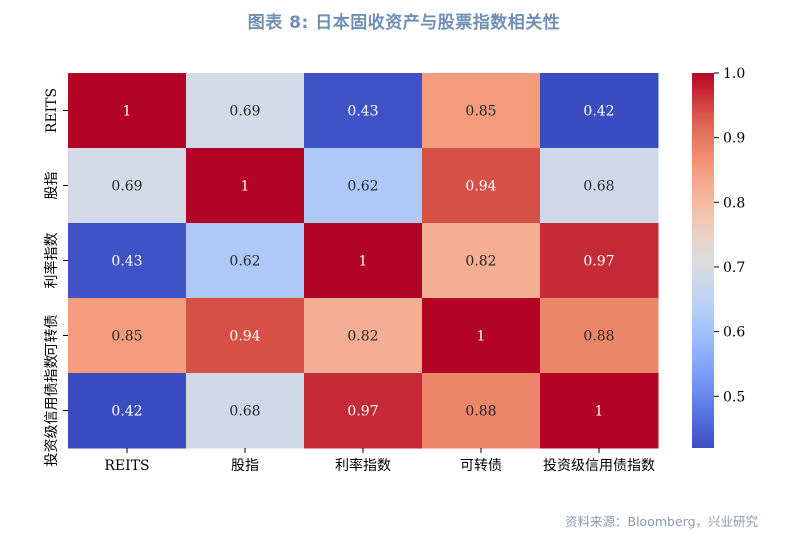  I want to click on cell-label-0-2: 0.43, so click(362, 112).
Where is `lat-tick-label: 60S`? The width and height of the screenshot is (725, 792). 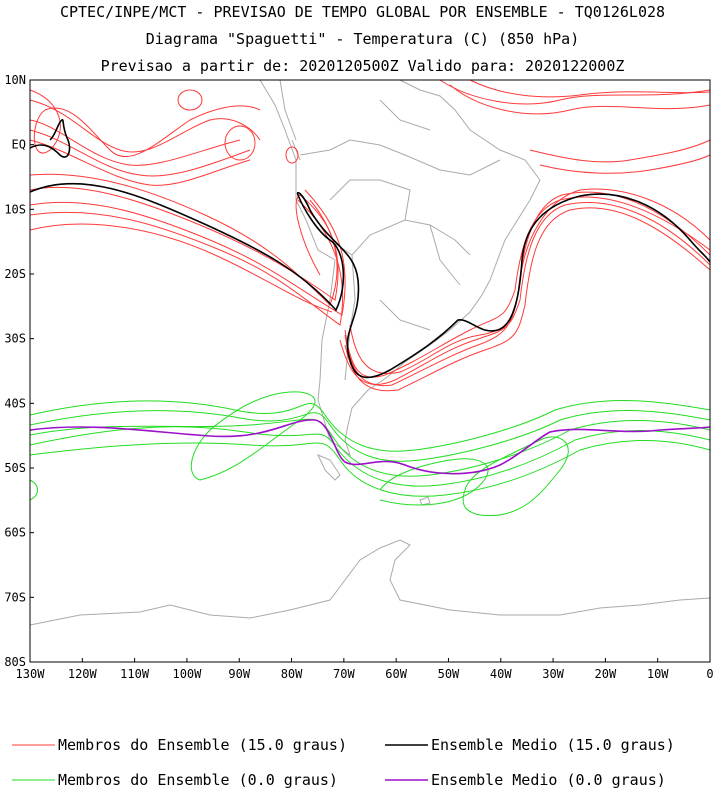
lat-tick-label: 60S is located at coordinates (15, 533).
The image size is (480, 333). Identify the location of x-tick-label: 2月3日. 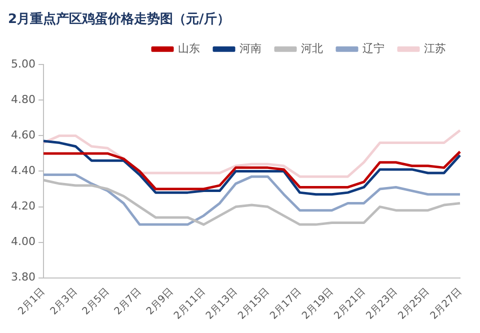
(64, 302).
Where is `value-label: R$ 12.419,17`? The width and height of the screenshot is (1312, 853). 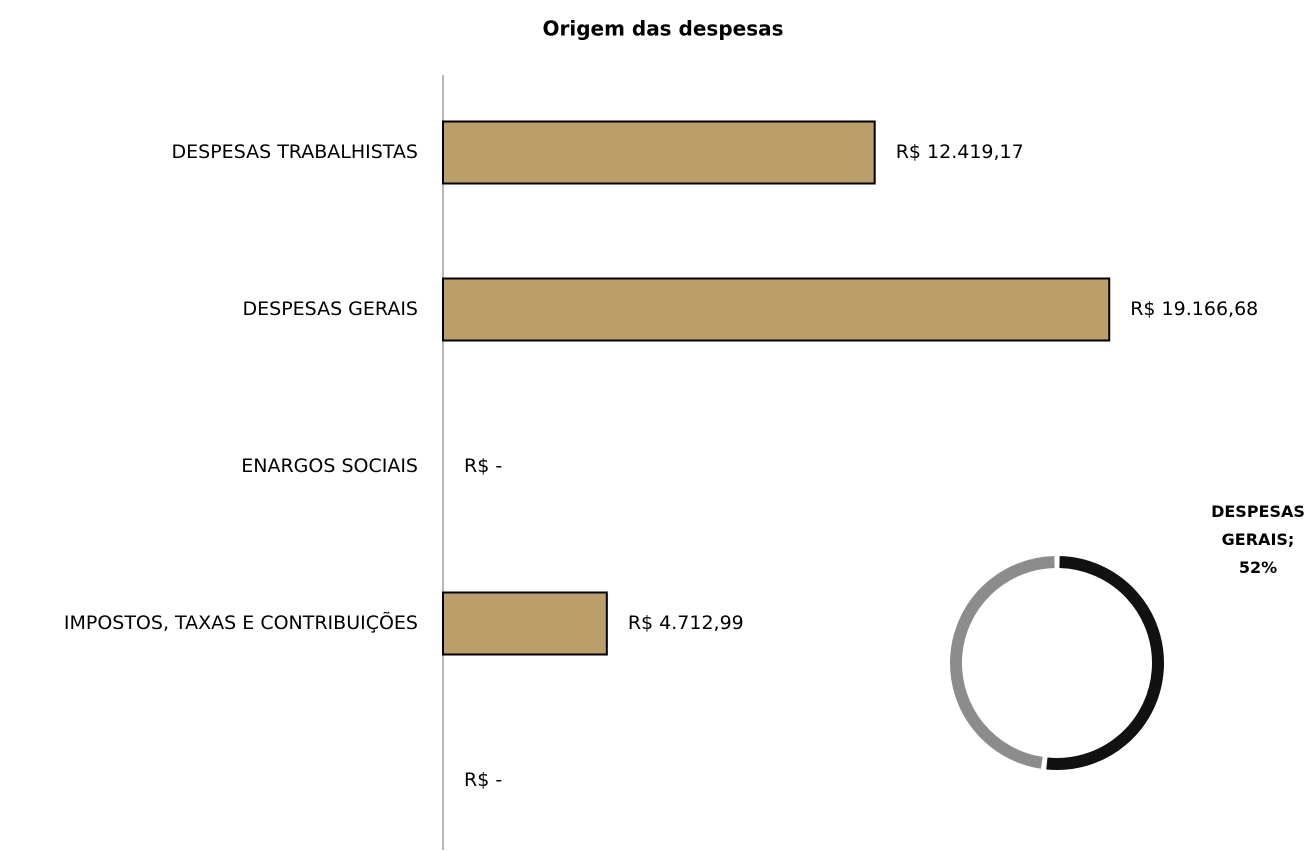
value-label: R$ 12.419,17 is located at coordinates (960, 152).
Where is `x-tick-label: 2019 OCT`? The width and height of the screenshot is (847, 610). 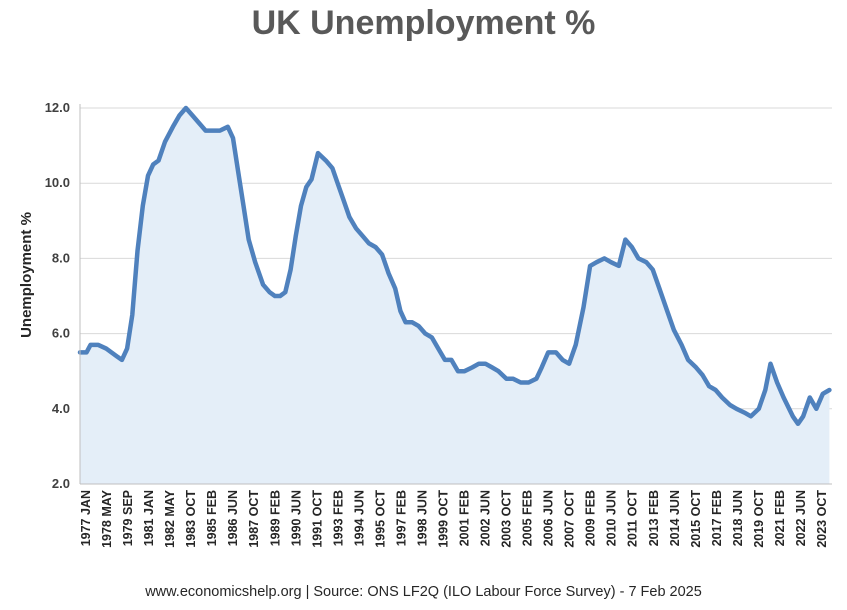
x-tick-label: 2019 OCT is located at coordinates (759, 519).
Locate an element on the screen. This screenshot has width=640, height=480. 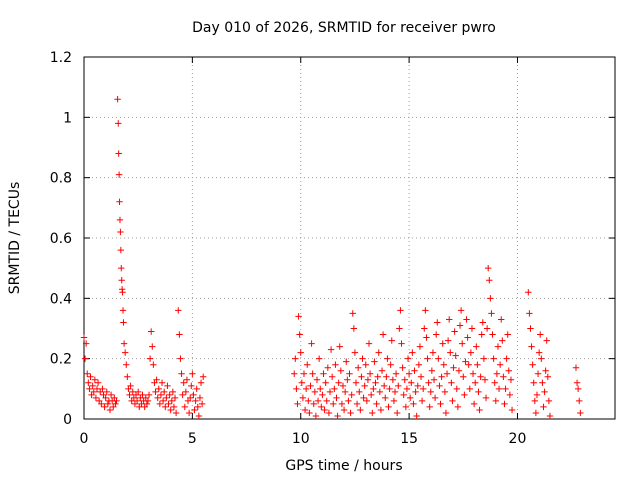
x-tick-label: 5 is located at coordinates (192, 439).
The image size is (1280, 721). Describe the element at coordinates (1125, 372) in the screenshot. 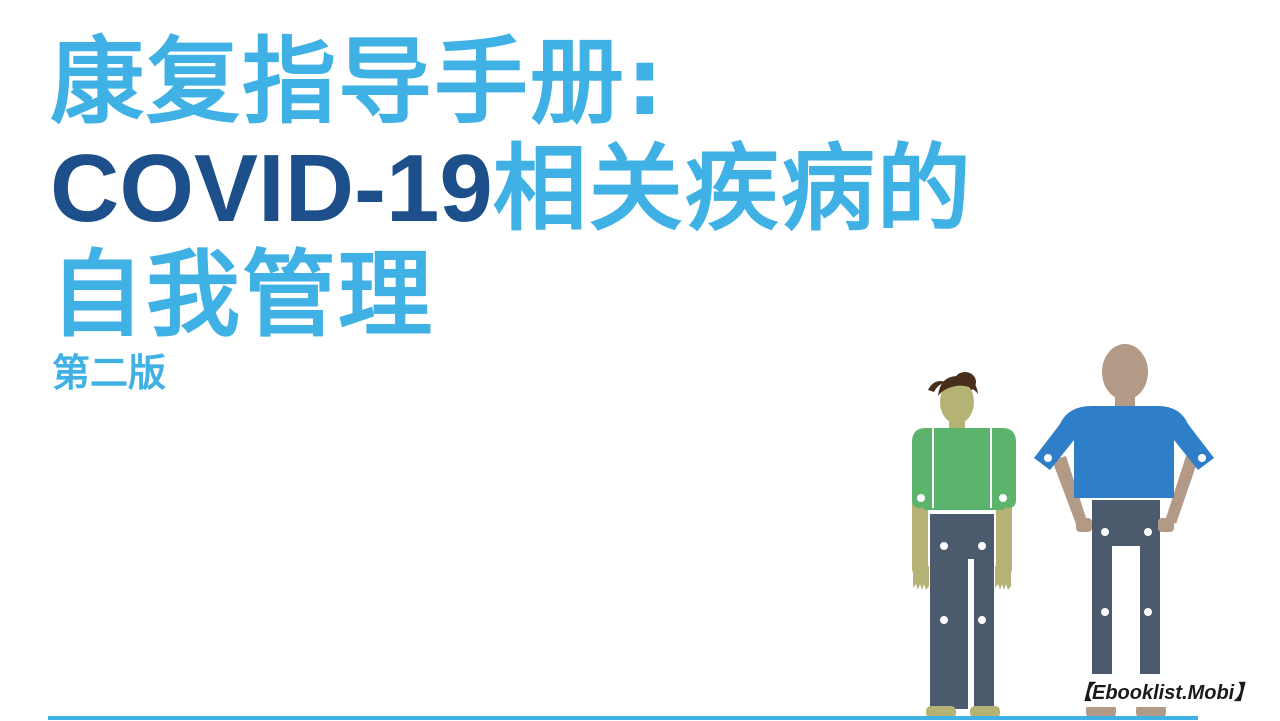

I see `man-head` at that location.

### Problem
Can you return all the entries above word for word, leaving out the pictures?

### Answer to this task
  I want to click on cell-label-0-2: 0.43, so click(362, 112).
Where is `lat-tick-label: 60S`? The width and height of the screenshot is (725, 792). 
lat-tick-label: 60S is located at coordinates (15, 533).
The image size is (480, 333). Identify the location of x-tick-label: 2月3日. 
(64, 302).
Where is `value-label: R$ 12.419,17`? The width and height of the screenshot is (1312, 853). 
value-label: R$ 12.419,17 is located at coordinates (960, 152).
Where is `x-tick-label: 2019 OCT`? The width and height of the screenshot is (847, 610). 
x-tick-label: 2019 OCT is located at coordinates (759, 519).
Locate an element on the screen. This screenshot has width=640, height=480. 
x-tick-label: 5 is located at coordinates (192, 439).
The image size is (1280, 721). Describe the element at coordinates (1125, 372) in the screenshot. 

I see `man-head` at that location.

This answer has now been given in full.